_THE TASK_
What you give back should match the records word for word.

=== Begin Enclosure ===

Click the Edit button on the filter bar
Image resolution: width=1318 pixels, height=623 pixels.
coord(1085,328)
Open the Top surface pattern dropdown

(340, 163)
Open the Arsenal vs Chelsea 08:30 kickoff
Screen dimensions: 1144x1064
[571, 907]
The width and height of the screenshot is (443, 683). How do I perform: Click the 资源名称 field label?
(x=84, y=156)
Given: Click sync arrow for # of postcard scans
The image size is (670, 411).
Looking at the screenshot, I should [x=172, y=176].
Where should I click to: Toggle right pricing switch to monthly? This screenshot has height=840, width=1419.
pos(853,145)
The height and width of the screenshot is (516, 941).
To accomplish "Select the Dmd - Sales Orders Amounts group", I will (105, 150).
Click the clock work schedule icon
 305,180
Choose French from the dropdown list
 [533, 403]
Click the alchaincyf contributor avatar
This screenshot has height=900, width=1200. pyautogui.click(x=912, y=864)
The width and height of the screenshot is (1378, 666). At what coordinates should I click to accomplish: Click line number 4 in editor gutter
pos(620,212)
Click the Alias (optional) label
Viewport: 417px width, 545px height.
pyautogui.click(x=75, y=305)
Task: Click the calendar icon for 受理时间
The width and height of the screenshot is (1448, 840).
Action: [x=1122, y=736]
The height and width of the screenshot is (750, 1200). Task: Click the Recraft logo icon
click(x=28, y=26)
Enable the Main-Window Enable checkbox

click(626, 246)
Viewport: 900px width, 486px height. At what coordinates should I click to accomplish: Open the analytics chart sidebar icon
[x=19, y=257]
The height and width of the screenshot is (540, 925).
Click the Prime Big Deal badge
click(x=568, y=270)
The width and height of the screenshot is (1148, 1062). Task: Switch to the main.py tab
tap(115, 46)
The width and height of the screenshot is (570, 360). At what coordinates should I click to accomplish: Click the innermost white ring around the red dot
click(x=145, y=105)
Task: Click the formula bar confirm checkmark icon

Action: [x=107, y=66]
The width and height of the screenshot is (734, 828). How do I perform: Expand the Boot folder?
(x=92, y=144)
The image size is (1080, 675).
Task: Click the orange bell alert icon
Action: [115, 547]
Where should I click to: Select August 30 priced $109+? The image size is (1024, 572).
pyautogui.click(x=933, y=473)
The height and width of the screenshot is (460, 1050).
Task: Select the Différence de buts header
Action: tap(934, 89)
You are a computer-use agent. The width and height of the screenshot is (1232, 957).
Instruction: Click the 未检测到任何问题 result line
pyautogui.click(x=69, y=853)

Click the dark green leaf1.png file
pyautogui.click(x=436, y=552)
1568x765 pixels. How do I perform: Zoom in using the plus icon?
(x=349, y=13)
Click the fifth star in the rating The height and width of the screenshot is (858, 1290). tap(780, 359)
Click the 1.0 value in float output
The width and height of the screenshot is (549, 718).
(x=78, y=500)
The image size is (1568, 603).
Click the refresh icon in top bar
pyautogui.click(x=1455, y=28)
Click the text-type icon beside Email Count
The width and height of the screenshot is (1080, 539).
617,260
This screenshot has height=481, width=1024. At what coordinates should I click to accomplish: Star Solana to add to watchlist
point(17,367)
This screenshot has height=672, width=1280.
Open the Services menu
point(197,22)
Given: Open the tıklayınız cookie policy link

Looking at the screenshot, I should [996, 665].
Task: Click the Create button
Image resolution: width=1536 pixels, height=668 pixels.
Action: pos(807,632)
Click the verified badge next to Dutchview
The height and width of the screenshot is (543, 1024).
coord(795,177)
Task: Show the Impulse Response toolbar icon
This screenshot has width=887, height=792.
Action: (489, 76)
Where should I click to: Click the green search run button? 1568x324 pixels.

=== End Enclosure ===

_RESPONSE BELOW_
Click the Edit button on the filter bar
Image resolution: width=1318 pixels, height=623 pixels.
coord(1085,328)
Open the Top surface pattern dropdown

(340, 163)
Open the Arsenal vs Chelsea 08:30 kickoff
Screen dimensions: 1144x1064
[571, 907]
The width and height of the screenshot is (443, 683). How do I perform: Click the 资源名称 field label?
(x=84, y=156)
Given: Click sync arrow for # of postcard scans
The image size is (670, 411).
Looking at the screenshot, I should [x=172, y=176].
Where should I click to: Toggle right pricing switch to monthly? This screenshot has height=840, width=1419.
pos(853,145)
The height and width of the screenshot is (516, 941).
To accomplish "Select the Dmd - Sales Orders Amounts group", I will (105, 150).
Click the clock work schedule icon
 305,180
Choose French from the dropdown list
 [533, 403]
Click the alchaincyf contributor avatar
This screenshot has height=900, width=1200. pyautogui.click(x=912, y=864)
The width and height of the screenshot is (1378, 666). At what coordinates should I click to accomplish: Click line number 4 in editor gutter
pos(620,212)
Click the Alias (optional) label
Viewport: 417px width, 545px height.
pyautogui.click(x=75, y=305)
Task: Click the calendar icon for 受理时间
The width and height of the screenshot is (1448, 840).
Action: [x=1122, y=736]
The height and width of the screenshot is (750, 1200). Task: Click the Recraft logo icon
click(x=28, y=26)
Enable the Main-Window Enable checkbox

click(626, 246)
Viewport: 900px width, 486px height. At what coordinates should I click to accomplish: Open the analytics chart sidebar icon
[x=19, y=257]
The height and width of the screenshot is (540, 925).
Click the Prime Big Deal badge
click(x=568, y=270)
The width and height of the screenshot is (1148, 1062). Task: Switch to the main.py tab
tap(115, 46)
The width and height of the screenshot is (570, 360). At what coordinates should I click to accomplish: Click the innermost white ring around the red dot
click(x=145, y=105)
Task: Click the formula bar confirm checkmark icon

Action: [x=107, y=66]
The width and height of the screenshot is (734, 828). How do I perform: Expand the Boot folder?
(x=92, y=144)
The image size is (1080, 675).
Task: Click the orange bell alert icon
Action: [115, 547]
Where should I click to: Select August 30 priced $109+? The image size is (1024, 572).
pyautogui.click(x=933, y=473)
The height and width of the screenshot is (460, 1050).
Task: Select the Différence de buts header
Action: tap(934, 89)
You are a computer-use agent. The width and height of the screenshot is (1232, 957).
Instruction: Click the 未检测到任何问题 result line
pyautogui.click(x=69, y=853)

Click the dark green leaf1.png file
pyautogui.click(x=436, y=552)
1568x765 pixels. How do I perform: Zoom in using the plus icon?
(x=349, y=13)
Click the fifth star in the rating The height and width of the screenshot is (858, 1290). tap(780, 359)
Click the 1.0 value in float output
The width and height of the screenshot is (549, 718).
(x=78, y=500)
The image size is (1568, 603).
Click the refresh icon in top bar
pyautogui.click(x=1455, y=28)
Click the text-type icon beside Email Count
The width and height of the screenshot is (1080, 539).
617,260
This screenshot has height=481, width=1024. At what coordinates should I click to accomplish: Star Solana to add to watchlist
point(17,367)
This screenshot has height=672, width=1280.
Open the Services menu
point(197,22)
Given: Open the tıklayınız cookie policy link

Looking at the screenshot, I should [996, 665].
Task: Click the Create button
Image resolution: width=1536 pixels, height=668 pixels.
Action: pos(807,632)
Click the verified badge next to Dutchview
The height and width of the screenshot is (543, 1024).
coord(795,177)
Task: Show the Impulse Response toolbar icon
This screenshot has width=887, height=792.
Action: (489, 76)
Where should I click to: Click the green search run button? 1568x324 pixels.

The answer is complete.